▶ **Screenshot grounding data**:
**********
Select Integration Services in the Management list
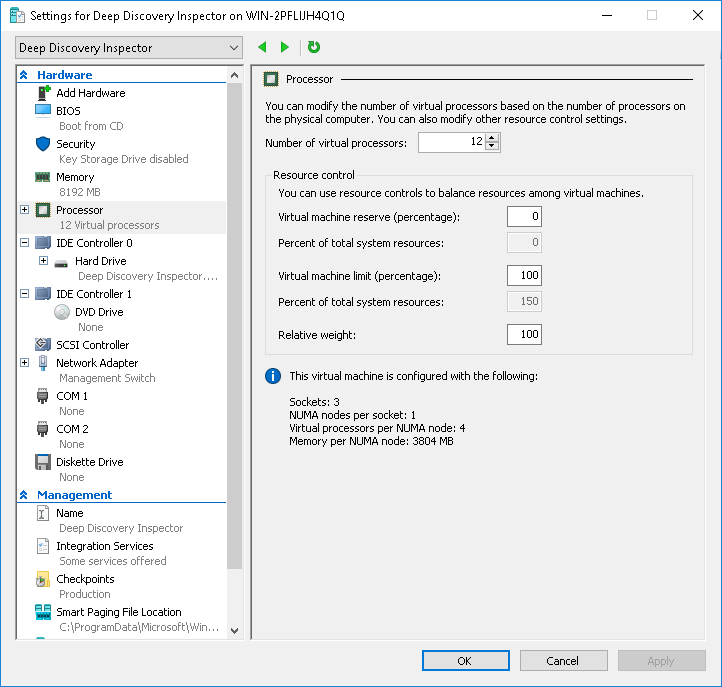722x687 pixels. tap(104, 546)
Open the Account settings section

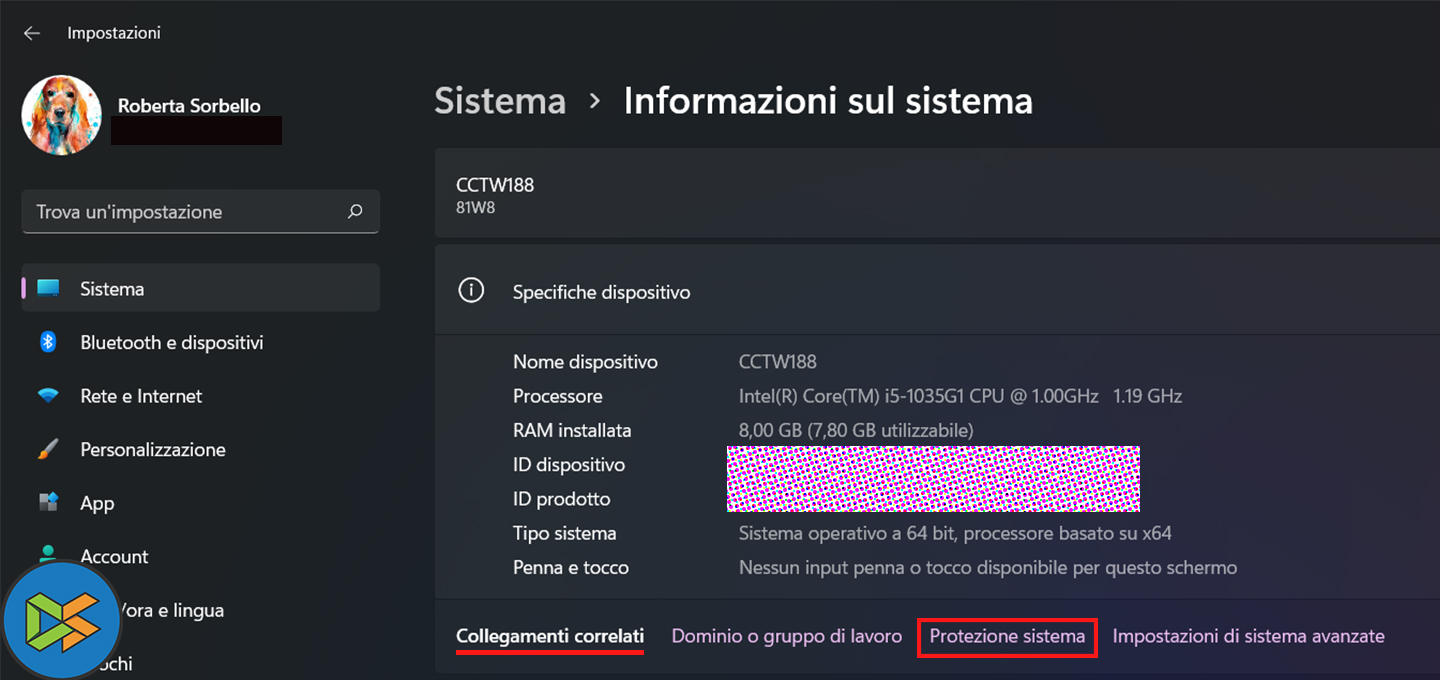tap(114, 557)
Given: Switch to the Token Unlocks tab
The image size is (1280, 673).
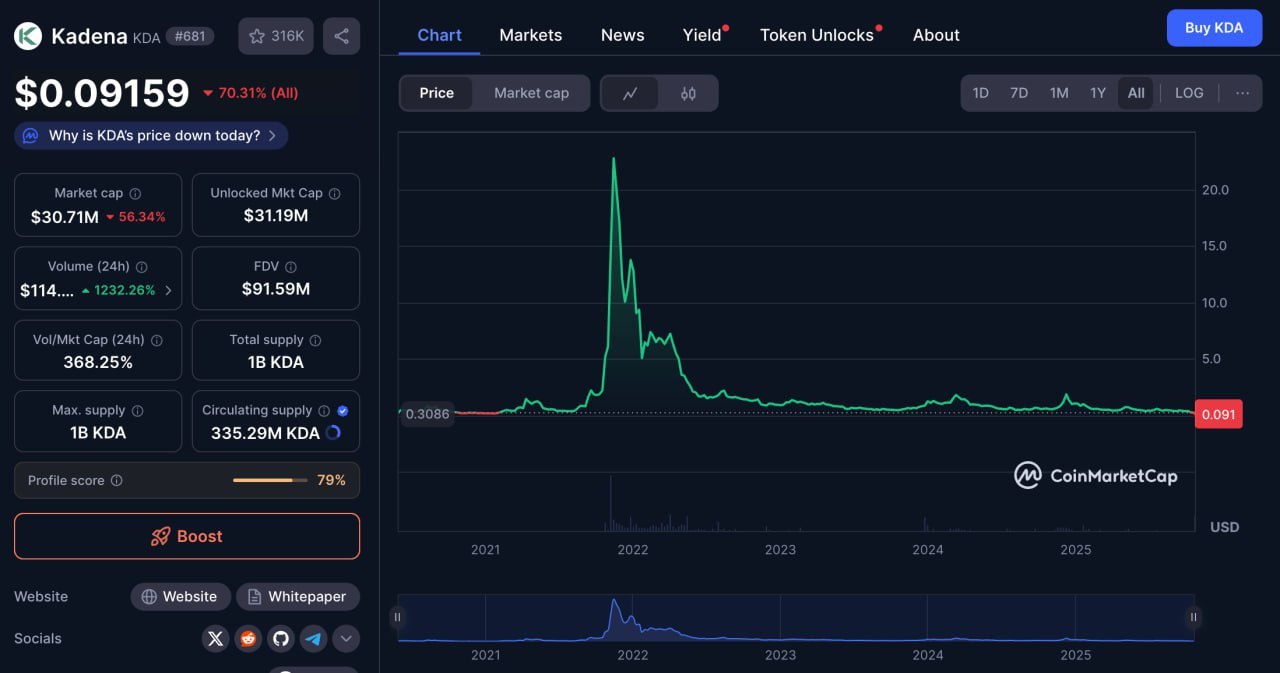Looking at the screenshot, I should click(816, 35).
**********
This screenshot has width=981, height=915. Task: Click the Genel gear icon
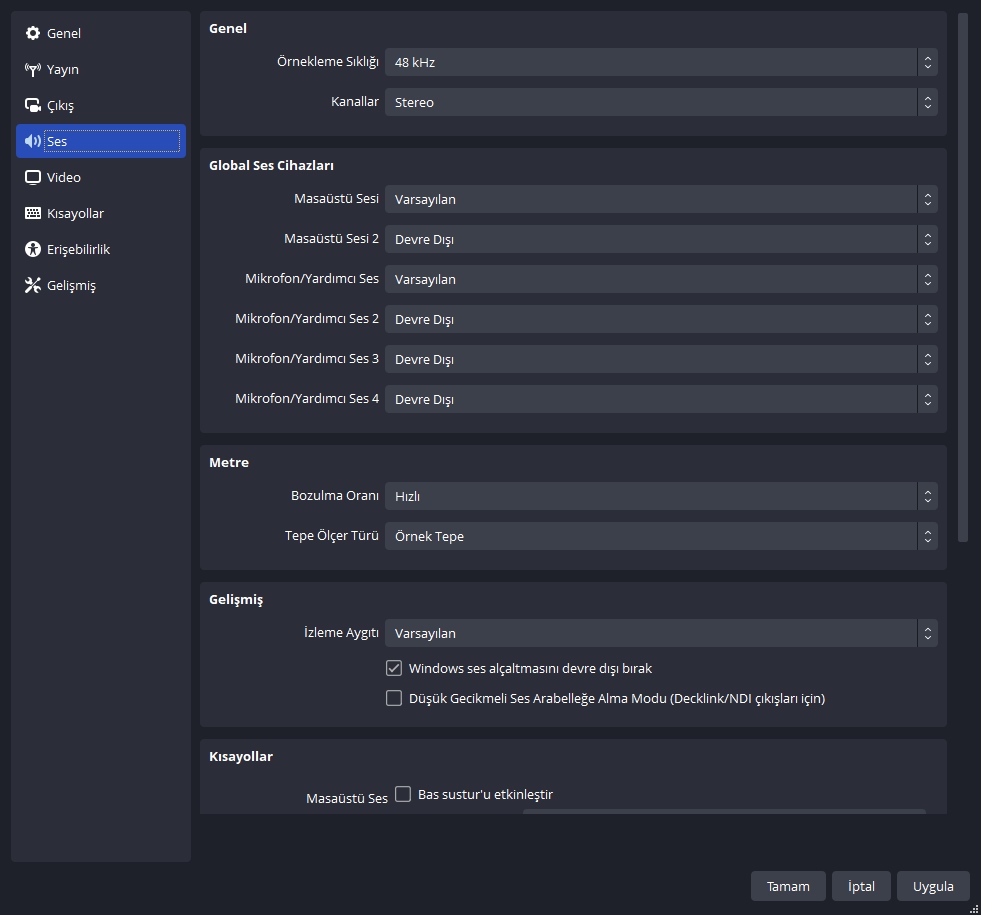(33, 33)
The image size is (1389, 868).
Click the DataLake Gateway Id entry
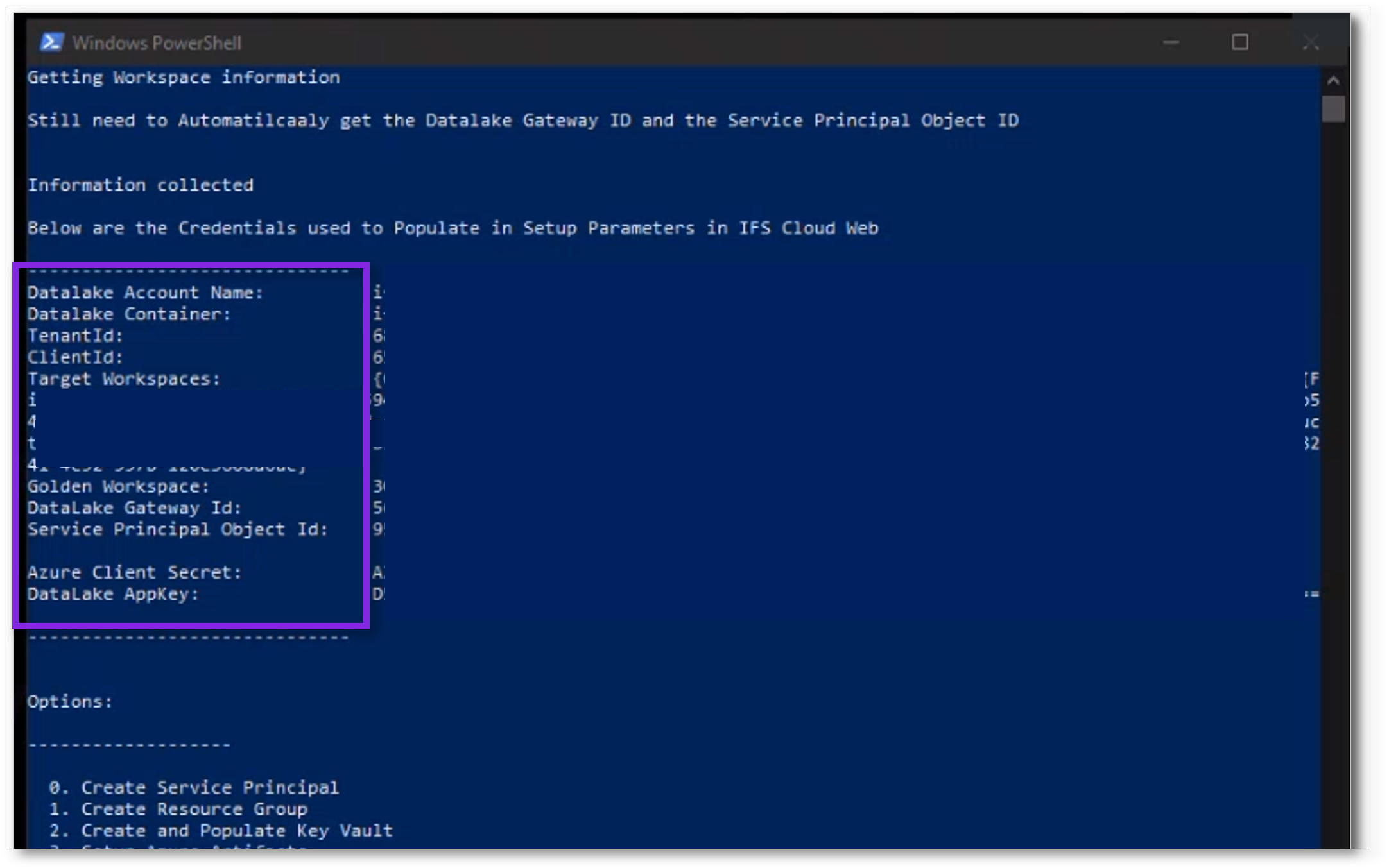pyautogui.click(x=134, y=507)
**********
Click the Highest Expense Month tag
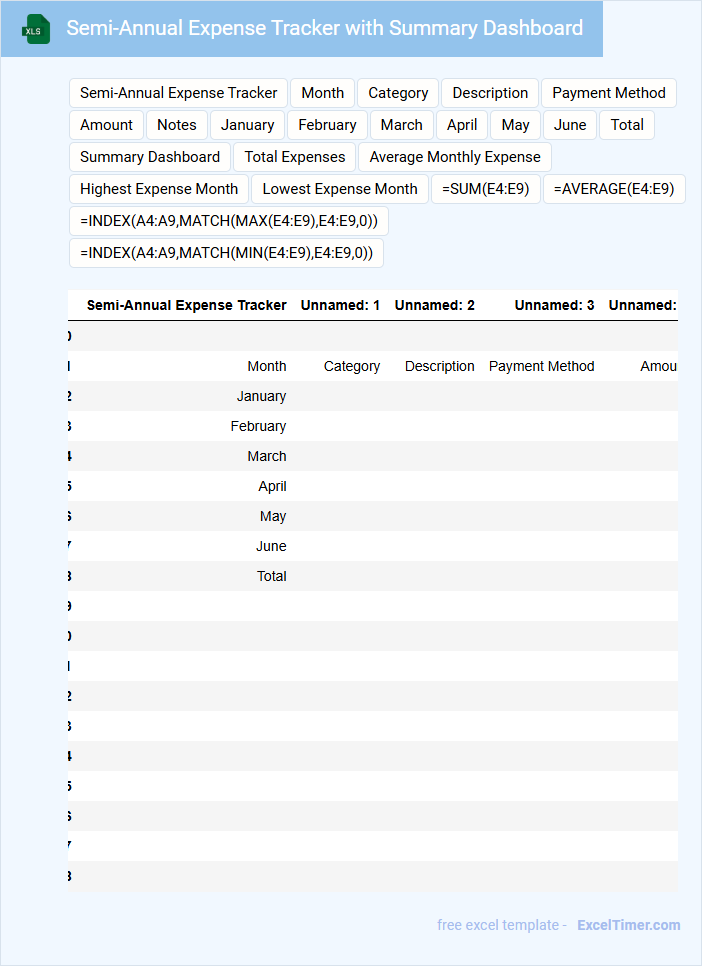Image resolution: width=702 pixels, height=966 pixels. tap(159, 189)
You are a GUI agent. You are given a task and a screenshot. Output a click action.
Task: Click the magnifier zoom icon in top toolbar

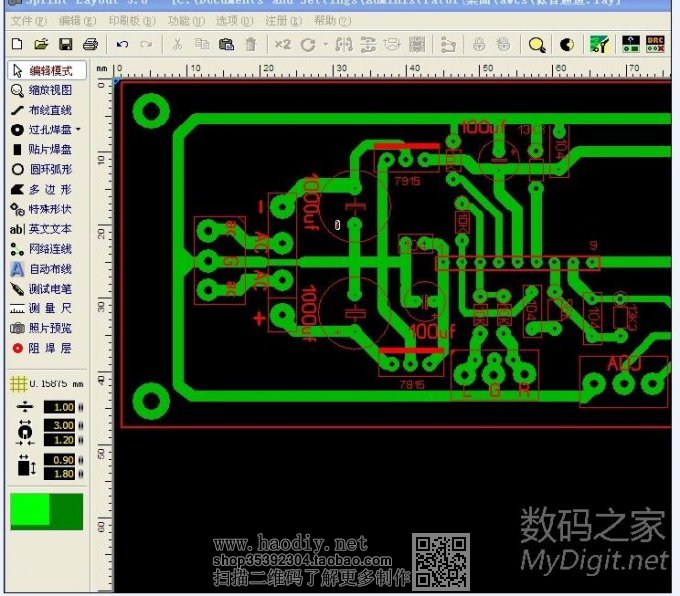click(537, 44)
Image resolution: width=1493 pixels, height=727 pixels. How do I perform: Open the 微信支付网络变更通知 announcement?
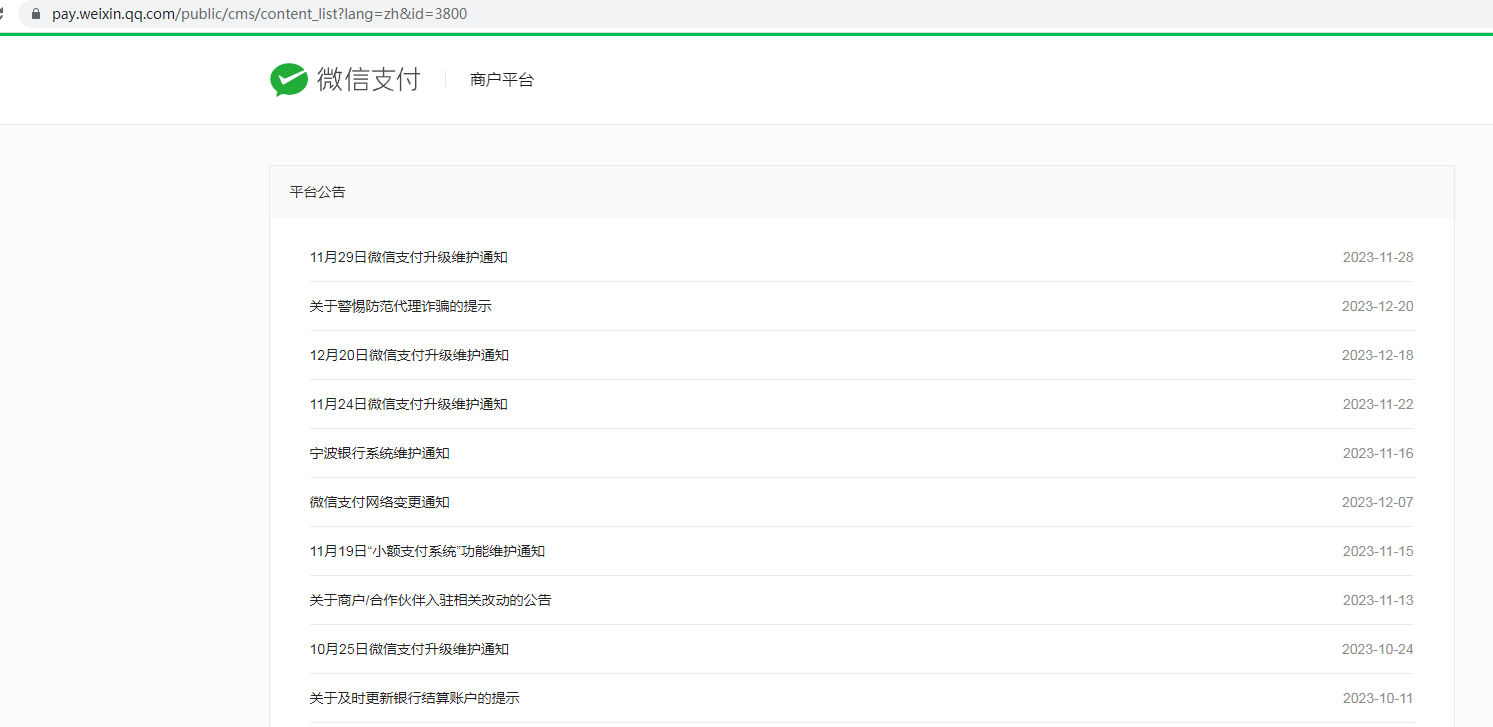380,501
**********
▶ **To do**: Output exactly, and only, the lines of the entries above from the one with "Click the Highest Expense Month tag" up to and including the one with "You are a GUI"; pictures are to be left out.

▶ **Result of this exercise**:
Click the Highest Expense Month tag
Image resolution: width=702 pixels, height=966 pixels. tap(159, 189)
You are a GUI agent. You are given a task and a screenshot. Output a click action.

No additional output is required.